The BlueDBM, short for Blue Database Machine, was designed to work around these limitations. The prototype is fairly simple, in fact:


This is the pairing of a Xilinx ML605 board, which has a Virtex-6 FPGA chip on it. This FPGA is programmed to act as a flash controller as well as a compute accelerator for certain functions. The one that MIT tested was a word count accelerator, which was able to count the number of times a word appeared in a dataset that was streaming through the controller. The 16 GB of flash storage on the prototype is implemented in four parallel buses, each with eight 512 MB Micron SLC flash chips. These flash chips top out at around 25 MB/sec of throughput, which the researchers say their controller can easily handle.

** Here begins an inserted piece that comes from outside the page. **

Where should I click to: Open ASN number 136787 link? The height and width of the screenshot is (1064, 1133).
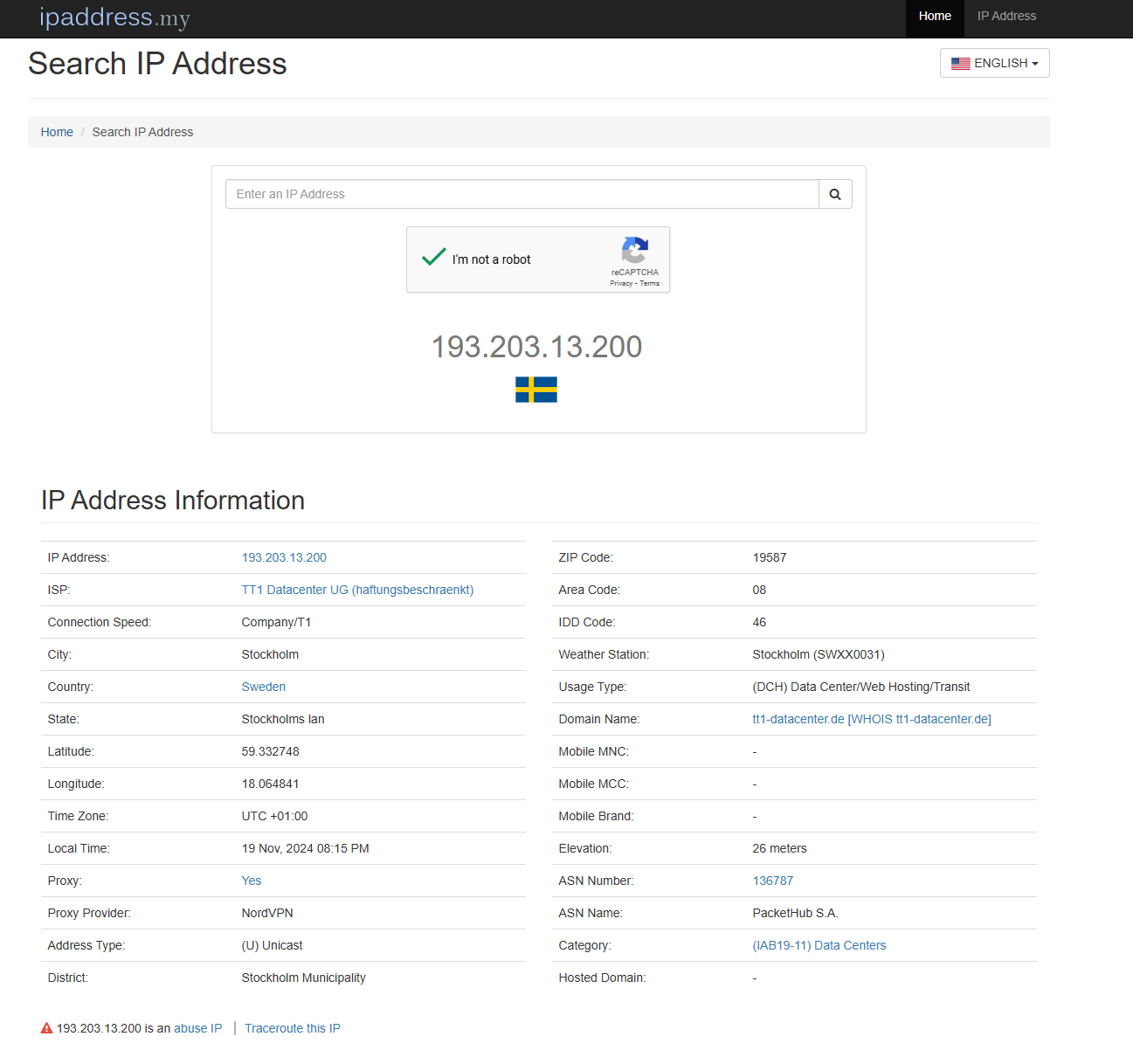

The neat bit is that the MIT techies are taking the 5 Gb/sec SERDES interconnect on the FPGAs and using it to link the FPGAs together into a distributed controller. Each FPGA only has two such interconnect ports, so some latency is necessarily introduced by the use of a pair of Xilinx XM104 hub connectors to link the FPGAs to each other. The four PCs that acted as hosts in the prototype, which use up half the SERDES links, were running Canonical’s Ubuntu Linux and used the FUSE file system. Here’s the block diagram of the prototype:


Even with this relatively old equipment, the BlueDBM clustered flash array was able to drive 450 MB/sec of bandwidth, or about 70 percent of the peak bandwidth of the FPGA network, with an average packet latency of 5 microseconds. The average latency out to client applications from the device is 70 microseconds. This, says the MIT team, is an order of magnitude better than the CORFU flash array prototype put together by Microsoft Research recently.

Based on early tests, the researchers think that they can scale the BlueDBM flash cluster to hundreds of nodes with an “average-case performance” that rivals that of commodity SSDs plugged into a server and a “best-case performance” that rivals that of a PCI-Express-based flash memory card. The latency across the FPGA SERDES network is very low, and the prototype scales nearly linearly. With more modern FPGAs and flash memory chips, MIT thinks it can do a lot better. Xilinx has donated twenty VC707 FPGA boards to the cause, and the plan is for each hybrid FPGA-flash node to deliver more than 1 GB/sec of storage bandwidth; the links to the servers off the array will deliver more than 3 GB/sec, if all goes well. Depending on the flash chips that MIT can get its hands on, the second-generation BlueDBM should have between 16 TB and 32 TB of capacity and be useful for testing on relatively large datasets.